- **ACTIVITY**
The required result is one figure, the count of lines below with the string "beside" in them.
----
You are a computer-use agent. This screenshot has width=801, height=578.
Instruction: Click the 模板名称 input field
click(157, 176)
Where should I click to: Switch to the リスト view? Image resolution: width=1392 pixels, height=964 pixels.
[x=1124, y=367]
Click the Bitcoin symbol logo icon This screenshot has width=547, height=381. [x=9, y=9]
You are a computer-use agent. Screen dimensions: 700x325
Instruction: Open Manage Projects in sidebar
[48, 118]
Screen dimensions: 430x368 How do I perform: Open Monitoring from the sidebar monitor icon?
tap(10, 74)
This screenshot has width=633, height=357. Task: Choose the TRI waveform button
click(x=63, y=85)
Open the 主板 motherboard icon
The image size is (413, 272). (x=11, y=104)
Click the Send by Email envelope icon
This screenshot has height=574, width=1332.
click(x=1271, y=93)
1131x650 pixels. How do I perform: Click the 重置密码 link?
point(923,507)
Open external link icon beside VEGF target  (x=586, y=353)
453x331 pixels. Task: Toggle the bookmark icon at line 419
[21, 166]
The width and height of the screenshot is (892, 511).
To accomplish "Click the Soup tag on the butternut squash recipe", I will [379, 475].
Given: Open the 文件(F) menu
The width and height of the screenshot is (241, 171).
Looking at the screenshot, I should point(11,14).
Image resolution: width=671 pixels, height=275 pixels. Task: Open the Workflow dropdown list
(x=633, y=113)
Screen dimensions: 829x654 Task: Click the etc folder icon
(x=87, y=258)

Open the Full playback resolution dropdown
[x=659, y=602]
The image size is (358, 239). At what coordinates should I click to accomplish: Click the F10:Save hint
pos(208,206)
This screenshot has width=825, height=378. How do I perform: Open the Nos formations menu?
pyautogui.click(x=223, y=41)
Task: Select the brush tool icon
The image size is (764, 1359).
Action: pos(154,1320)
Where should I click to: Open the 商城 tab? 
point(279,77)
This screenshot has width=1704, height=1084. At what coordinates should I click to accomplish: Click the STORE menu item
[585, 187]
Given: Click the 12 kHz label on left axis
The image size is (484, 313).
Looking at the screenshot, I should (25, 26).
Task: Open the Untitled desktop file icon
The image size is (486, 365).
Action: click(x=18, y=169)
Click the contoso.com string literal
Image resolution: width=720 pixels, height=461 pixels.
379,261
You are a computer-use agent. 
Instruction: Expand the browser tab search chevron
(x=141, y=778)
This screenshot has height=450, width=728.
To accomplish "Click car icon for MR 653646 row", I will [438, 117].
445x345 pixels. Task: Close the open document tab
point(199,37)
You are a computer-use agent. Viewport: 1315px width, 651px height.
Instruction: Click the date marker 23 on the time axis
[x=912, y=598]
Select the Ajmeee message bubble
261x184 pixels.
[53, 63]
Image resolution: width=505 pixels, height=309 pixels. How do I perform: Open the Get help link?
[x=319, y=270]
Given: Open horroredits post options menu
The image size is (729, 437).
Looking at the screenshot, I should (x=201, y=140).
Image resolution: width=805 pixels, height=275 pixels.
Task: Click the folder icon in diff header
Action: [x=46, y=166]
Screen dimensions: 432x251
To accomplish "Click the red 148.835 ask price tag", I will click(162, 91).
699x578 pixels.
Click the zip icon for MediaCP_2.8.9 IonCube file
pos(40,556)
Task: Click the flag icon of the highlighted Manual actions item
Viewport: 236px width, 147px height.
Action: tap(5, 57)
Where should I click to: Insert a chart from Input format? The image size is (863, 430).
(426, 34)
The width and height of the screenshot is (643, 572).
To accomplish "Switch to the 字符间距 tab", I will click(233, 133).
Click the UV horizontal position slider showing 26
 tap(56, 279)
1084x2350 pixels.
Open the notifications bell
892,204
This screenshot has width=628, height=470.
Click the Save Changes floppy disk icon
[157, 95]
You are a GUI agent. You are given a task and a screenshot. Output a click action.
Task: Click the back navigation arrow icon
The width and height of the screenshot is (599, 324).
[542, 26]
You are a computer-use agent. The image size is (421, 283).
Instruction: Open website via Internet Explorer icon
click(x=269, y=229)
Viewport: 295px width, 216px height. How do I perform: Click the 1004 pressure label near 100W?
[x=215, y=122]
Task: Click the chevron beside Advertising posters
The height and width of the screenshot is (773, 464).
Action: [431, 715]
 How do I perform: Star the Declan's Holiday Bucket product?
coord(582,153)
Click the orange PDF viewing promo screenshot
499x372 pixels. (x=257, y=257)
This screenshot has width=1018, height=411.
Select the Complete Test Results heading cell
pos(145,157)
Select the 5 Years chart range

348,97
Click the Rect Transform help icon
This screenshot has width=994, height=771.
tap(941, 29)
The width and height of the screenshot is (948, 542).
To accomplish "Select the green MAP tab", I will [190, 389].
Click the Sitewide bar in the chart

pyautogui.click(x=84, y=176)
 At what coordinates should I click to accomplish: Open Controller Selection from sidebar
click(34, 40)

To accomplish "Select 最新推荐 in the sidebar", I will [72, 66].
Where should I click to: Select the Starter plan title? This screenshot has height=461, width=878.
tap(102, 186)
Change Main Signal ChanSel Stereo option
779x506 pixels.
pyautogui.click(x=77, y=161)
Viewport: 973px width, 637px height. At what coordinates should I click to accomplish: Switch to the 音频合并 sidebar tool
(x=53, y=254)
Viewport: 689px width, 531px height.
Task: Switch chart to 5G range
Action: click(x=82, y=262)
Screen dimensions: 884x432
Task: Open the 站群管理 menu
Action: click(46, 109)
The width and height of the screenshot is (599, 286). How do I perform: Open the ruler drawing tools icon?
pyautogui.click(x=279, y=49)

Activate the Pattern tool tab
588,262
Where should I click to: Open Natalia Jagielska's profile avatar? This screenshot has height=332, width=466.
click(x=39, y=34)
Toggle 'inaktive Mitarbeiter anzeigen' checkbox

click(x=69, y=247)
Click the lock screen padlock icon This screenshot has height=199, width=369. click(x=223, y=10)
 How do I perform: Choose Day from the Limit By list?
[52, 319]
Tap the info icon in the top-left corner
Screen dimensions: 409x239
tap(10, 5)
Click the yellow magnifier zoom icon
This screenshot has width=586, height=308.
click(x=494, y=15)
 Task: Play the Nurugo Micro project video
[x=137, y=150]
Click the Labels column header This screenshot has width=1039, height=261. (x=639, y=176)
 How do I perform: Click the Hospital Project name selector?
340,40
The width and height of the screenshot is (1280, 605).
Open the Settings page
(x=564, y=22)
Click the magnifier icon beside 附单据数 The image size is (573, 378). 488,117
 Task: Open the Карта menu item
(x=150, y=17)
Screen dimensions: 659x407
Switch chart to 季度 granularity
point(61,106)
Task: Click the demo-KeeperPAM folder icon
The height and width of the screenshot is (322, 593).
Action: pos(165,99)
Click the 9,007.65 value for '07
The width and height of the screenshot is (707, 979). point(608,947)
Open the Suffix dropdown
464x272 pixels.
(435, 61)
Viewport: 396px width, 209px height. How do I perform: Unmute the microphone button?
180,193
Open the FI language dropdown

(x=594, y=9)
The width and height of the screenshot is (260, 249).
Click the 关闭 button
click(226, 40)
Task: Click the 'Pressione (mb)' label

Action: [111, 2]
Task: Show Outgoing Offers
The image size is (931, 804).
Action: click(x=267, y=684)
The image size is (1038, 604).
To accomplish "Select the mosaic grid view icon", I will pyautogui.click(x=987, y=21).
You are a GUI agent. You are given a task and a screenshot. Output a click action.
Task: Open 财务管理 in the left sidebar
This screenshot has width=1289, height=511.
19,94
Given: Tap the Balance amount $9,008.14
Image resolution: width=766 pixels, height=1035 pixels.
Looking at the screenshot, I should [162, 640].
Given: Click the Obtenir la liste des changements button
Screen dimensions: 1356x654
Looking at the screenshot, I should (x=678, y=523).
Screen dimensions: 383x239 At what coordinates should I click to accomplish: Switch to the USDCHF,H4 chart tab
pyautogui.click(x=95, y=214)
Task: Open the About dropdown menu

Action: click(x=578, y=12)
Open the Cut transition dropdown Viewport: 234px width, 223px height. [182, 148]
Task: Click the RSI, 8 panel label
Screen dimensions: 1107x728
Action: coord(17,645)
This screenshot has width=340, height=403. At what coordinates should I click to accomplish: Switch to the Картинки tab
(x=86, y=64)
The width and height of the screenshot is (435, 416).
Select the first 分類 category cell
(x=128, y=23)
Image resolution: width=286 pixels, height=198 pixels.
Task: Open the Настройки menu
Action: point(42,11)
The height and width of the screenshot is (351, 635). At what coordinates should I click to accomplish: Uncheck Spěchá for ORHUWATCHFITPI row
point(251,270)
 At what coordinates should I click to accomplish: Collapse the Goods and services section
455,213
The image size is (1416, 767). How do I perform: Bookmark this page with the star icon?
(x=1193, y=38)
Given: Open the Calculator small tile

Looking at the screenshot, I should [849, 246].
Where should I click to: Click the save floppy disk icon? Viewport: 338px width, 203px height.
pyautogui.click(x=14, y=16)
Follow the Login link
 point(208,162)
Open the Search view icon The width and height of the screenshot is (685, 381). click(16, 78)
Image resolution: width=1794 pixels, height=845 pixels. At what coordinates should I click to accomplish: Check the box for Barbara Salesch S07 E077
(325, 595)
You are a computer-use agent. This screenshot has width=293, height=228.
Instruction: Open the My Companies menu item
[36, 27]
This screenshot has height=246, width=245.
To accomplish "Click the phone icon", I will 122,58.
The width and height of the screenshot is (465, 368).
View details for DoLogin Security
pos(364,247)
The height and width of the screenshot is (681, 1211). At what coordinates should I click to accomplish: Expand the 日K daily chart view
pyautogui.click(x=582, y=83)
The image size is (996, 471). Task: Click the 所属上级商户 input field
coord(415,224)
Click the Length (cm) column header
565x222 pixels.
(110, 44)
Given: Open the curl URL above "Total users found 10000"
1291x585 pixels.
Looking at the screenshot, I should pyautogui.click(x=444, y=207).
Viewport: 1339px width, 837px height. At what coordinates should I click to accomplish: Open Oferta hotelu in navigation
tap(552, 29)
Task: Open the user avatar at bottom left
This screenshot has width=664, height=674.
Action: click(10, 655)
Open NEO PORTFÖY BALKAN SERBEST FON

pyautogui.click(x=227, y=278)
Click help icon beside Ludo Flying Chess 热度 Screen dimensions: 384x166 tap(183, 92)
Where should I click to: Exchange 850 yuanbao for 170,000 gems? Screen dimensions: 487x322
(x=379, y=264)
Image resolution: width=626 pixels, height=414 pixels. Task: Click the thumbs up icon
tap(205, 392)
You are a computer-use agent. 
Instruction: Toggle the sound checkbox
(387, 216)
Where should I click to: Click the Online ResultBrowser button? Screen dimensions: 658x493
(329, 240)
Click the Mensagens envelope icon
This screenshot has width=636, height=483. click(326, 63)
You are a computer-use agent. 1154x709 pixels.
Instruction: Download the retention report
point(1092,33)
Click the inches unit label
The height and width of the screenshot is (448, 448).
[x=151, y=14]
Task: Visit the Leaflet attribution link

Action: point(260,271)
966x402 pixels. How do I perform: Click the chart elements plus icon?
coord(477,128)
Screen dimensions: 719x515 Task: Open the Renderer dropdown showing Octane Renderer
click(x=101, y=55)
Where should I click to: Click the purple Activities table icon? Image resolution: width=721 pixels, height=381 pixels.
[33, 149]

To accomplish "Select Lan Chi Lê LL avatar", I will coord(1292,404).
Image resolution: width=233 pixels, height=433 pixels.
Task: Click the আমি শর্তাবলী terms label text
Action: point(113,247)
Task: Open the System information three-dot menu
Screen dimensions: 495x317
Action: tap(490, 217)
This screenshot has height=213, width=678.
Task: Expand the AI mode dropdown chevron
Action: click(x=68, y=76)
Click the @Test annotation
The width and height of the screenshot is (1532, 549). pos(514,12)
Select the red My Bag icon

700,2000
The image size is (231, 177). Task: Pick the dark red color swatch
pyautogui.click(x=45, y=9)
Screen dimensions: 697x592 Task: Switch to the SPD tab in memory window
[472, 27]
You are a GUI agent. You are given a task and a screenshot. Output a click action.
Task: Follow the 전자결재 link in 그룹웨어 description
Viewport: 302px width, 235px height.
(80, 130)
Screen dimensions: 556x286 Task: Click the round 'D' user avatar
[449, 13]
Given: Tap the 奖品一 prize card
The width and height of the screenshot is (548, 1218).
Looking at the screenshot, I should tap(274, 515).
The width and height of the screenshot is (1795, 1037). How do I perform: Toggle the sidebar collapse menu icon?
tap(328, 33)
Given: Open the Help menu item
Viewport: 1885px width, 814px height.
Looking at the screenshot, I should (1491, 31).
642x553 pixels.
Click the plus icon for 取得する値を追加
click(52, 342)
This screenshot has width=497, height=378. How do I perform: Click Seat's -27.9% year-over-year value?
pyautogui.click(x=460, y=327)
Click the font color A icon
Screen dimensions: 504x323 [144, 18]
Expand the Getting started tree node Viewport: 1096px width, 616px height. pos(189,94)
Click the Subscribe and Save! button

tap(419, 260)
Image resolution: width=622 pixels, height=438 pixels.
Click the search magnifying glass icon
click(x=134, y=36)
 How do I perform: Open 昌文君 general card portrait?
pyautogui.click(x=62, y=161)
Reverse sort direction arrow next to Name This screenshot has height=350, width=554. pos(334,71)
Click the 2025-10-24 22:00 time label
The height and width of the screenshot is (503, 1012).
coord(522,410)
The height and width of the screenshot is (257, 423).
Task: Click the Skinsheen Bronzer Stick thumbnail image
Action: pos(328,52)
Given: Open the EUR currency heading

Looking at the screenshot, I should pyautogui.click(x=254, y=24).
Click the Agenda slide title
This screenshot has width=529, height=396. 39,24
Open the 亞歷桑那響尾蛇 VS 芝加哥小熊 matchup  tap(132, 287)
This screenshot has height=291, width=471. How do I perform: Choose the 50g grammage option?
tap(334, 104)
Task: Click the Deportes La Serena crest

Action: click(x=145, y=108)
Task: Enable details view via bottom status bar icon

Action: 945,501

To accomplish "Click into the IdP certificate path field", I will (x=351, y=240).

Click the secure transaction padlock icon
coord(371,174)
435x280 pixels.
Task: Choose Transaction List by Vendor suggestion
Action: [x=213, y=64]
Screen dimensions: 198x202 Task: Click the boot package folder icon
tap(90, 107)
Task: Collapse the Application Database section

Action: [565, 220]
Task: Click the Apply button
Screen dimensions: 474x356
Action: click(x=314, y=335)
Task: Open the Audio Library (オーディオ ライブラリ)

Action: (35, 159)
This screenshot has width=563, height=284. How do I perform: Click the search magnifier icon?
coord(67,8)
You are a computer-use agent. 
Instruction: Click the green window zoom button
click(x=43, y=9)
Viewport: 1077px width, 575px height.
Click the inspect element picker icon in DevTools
----
- **RESPONSE BELOW**
4